The Spymaster of Baghdad : Character List
The Spymaster of Baghdad follows the lives of four Iraqis, three heroes and one villain, through the shadowy, espionage wars that since 2003 made their Middle East nation ground zero in the fight against Al Qaeda and the Islamic State.
The Spymaster: Abu Ali al-Basri
Abu Ali al-Basri spent most of his adult life on the run from Saddam Hussein’s secret police as part of the political opposition that had worked to bring down his dictatorial regime. During his years in the Iraqi underground, he honed an expertise in surveillance, cover stories, and dead drops, and especially for cultivating agents who might be in a position to relay lifesaving information. When al-Basri returned from a long exile to work for Iraq’s first democratically elected prime minister after 2003, he was well-equipped with skills that could help counter the nation’s newest national security threat.
Quietly, and controversially, al-Basri used his authority within the Iraqi government to stitch together an elite intelligence unit called al-Suquor, or the Falcons. Over the course of sixteen months, the Falcons stopped thirty suicide bombers and eighteen separate massive terror attacks on Baghdad, each of which would have had the equivalent destructive capacity of the 1995 Oklahoma City bombing.
Due to operational concerns, no published photographs of the spymaster's face exist.
The Oldest Son: Harith al-Sudani
As the oldest boy in a family from the poor district called Saddam City, Harith al-Sudani was expected to absorb the aches, pains, and worries of his siblings. His father resolved to toughen up his son, focusing on discipline, reasoning that if Harith could endure what he inflicted on him, he could survive life in Iraq. Harith was the smartest boy in the class and as child he sold poetry to his classmates wanting to impress girls. As a teenager, before school, he worked in one of Baghdad’s open-air markets to help support his family, and became known as the guy who could sell dates to a date farmer or a rug to a carpet merchant.

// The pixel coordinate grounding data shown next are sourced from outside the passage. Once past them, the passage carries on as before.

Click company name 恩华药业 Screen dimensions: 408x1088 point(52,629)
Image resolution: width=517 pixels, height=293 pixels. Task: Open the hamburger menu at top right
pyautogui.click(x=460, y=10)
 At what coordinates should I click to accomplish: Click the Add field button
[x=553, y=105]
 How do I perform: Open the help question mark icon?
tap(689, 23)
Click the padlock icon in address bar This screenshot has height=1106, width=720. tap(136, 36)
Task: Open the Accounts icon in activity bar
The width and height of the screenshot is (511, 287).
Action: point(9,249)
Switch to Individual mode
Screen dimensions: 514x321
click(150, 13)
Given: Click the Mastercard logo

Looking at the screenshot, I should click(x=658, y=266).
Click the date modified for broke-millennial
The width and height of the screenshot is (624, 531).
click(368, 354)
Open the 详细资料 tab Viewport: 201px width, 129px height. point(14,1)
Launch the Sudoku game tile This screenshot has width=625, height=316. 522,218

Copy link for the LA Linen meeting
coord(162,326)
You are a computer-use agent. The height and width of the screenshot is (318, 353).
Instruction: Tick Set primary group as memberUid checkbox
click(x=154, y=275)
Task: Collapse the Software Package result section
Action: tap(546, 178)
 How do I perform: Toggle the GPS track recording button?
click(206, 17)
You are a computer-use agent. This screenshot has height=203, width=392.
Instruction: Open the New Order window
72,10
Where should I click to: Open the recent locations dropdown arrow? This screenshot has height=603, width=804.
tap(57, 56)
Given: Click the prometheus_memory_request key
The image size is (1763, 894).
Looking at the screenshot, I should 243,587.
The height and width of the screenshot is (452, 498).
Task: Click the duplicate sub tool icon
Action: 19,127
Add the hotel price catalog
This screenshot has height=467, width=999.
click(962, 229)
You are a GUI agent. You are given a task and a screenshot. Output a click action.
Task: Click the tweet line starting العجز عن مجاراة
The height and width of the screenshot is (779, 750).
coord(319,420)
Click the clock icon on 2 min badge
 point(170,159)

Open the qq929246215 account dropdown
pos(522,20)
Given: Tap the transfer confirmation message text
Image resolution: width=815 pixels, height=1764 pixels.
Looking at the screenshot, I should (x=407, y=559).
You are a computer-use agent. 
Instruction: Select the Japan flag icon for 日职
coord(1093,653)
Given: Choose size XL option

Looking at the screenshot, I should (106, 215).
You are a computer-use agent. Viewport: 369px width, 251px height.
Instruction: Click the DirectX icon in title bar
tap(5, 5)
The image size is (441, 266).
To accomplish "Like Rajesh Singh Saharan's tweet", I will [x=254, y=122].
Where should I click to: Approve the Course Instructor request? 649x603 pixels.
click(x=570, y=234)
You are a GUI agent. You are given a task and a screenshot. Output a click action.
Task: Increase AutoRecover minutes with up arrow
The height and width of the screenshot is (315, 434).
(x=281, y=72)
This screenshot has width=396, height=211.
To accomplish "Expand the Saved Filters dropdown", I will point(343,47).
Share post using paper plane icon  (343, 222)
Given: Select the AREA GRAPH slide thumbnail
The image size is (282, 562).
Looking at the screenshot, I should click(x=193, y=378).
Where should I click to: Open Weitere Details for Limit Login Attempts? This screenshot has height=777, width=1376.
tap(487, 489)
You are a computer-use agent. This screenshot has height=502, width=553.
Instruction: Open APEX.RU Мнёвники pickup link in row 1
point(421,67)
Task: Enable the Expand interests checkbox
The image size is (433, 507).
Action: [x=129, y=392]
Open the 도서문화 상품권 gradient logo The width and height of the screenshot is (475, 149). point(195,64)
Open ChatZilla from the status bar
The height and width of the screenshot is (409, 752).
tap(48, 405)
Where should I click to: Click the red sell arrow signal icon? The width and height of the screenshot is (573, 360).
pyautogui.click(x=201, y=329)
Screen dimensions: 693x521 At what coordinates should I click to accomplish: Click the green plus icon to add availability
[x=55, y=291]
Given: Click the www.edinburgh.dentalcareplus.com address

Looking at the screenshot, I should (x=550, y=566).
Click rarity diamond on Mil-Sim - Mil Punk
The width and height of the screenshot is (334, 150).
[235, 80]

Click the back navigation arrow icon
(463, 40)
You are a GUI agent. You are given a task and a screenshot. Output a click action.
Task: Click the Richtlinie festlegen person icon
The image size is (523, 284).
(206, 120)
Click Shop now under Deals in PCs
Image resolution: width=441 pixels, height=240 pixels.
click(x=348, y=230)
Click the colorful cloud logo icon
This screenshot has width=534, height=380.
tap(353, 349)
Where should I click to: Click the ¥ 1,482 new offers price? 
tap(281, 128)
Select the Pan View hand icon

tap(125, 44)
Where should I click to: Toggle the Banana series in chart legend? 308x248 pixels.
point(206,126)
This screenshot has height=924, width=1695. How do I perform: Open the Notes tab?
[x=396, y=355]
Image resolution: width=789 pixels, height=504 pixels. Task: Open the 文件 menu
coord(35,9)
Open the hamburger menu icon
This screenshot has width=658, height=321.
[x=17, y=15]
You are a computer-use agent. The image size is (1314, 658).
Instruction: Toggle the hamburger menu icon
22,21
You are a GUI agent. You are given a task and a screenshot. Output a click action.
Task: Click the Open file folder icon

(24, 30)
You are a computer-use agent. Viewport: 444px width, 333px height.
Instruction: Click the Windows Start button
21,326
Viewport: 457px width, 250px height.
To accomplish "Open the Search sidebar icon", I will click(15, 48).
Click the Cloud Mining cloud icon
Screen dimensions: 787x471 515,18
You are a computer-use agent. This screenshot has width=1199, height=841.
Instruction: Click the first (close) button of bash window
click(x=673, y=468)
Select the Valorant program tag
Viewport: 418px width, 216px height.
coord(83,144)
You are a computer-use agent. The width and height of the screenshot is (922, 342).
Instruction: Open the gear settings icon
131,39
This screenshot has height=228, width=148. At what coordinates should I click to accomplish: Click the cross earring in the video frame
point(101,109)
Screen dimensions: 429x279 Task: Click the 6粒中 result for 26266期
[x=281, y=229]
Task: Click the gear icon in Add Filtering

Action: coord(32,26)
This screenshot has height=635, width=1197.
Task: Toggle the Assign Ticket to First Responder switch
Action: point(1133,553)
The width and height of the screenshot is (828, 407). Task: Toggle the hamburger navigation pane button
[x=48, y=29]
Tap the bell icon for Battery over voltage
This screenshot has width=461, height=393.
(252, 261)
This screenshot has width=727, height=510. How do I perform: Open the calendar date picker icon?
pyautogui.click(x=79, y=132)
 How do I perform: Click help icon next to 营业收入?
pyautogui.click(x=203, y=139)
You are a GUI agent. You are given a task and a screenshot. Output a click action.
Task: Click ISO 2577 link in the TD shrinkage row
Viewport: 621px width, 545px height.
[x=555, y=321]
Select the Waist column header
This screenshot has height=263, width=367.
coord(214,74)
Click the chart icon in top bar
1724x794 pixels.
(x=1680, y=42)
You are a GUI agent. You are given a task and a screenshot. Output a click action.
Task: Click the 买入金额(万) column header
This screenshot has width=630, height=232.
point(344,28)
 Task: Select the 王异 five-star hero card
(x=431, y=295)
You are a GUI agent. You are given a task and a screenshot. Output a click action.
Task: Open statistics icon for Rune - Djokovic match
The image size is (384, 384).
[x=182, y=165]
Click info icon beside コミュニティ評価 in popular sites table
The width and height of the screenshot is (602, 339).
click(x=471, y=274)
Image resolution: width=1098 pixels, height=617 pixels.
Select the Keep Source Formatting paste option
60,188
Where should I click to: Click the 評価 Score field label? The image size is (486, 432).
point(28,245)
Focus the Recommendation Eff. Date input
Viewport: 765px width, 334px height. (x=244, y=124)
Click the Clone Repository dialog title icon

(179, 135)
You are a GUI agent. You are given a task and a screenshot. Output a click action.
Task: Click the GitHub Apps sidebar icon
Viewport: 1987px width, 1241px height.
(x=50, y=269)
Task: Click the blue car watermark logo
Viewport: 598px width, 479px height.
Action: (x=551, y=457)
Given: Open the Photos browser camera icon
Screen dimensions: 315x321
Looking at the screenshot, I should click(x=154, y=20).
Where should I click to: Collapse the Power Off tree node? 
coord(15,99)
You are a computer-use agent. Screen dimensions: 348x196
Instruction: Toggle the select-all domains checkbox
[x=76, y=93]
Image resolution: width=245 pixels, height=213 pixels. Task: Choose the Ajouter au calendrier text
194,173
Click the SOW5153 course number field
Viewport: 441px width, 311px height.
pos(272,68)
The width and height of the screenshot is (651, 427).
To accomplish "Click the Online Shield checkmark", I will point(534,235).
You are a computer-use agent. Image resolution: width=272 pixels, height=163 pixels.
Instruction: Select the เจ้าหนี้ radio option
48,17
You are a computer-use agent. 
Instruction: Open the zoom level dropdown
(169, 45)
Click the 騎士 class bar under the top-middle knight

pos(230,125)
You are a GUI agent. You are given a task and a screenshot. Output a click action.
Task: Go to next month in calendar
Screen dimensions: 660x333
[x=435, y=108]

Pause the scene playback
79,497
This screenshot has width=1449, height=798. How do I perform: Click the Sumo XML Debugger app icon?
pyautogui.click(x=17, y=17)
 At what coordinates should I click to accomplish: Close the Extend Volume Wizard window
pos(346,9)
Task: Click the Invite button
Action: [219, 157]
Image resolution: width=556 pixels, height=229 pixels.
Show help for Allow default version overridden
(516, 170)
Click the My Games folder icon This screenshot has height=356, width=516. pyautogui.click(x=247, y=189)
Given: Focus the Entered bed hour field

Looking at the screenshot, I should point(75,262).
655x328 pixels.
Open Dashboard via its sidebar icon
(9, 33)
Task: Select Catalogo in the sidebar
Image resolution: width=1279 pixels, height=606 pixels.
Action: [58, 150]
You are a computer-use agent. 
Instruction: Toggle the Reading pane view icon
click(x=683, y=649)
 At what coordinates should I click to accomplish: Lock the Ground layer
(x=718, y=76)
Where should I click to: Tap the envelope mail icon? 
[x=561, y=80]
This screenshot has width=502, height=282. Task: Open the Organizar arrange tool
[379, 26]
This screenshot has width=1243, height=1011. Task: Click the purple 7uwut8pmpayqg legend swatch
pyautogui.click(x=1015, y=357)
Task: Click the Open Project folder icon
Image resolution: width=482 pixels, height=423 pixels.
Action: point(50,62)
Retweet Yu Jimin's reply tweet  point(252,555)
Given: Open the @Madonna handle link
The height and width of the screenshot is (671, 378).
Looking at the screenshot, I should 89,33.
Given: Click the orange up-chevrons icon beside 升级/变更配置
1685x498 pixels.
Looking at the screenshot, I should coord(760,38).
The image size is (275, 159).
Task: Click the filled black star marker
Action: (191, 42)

Harith earned the best marks in Saddam City in his final exams, guaranteeing him acceptance in college, but poor marks in his first year and a disagreement with his father over a girl left him a rudderless dropout in his twenties. Eventually, Harith was recruited by his younger brother and joined the Falcons where he found a measure of belonging. And after his son was nearly caught in a bombing, Harith volunteers for the most dangerous mission imaginable—infiltrating ISIS.
Harith al-Sudani on vacation in Lebanon.
The All-Star Brother: Munaf al-Sudani
Ever since he was little, Munaf al-Sudani had harbored a secret dream about what he wanted to do with his life: he wanted to become a policeman. Yet for just as long, Munaf had been taught that people of his station couldn’t achieve their dreams. After the fall of Saddam Hussein, Munaf enrolled in the new Iraqi police academy, and was on track to becoming one of the first cadets of the nation’s young democracy.
Meanwhile, Abu Ali was looking for recruits for the Falcons, young men who were performing at the top of their classes at the military and police academies and older men whose names he had overheard from commanders when they discussed operations. Abu Ali dusted off his tradecraft acquired from his years living on the run in Baghdad and went undercover at the police academy disguised as a trash collector, a visit memorable because it was when he first heard about Munaf al-Sudani. On his graduation day from the police academy, Munaf was invited to join the Falcons.
The Daughter of Iraq: Abrar al-Kubaisi
Born into a family of academics, Abrar al-Kubaisi grew up playing in the garden of a two-story home in the leafy west Baghdad neighborhood of Amariya. As members of Baghdad’s middle class, the al-Kubaisis lived a relatively comfortable existence, and Abrar had inherited the family talent for learning. Her parents valued education in their daughters as well as their sons, and Abrar pursued a PhD in chemistry at Baghdad University.
But as sectarian violence intrudes on her once protected life, Abrar pours more and more of herself into her internet avatar, Bint al-Iraq, the Daughter of Iraq. Radicalized after a family tragedy, she travels to Mosul to join the Islamic State. After being snubbed by the head of ISIS’s chemical weapons program, Abrar plans a solo mission: a deadly chemical attack on Baghdad’s drinking water before the Falcons can stop her.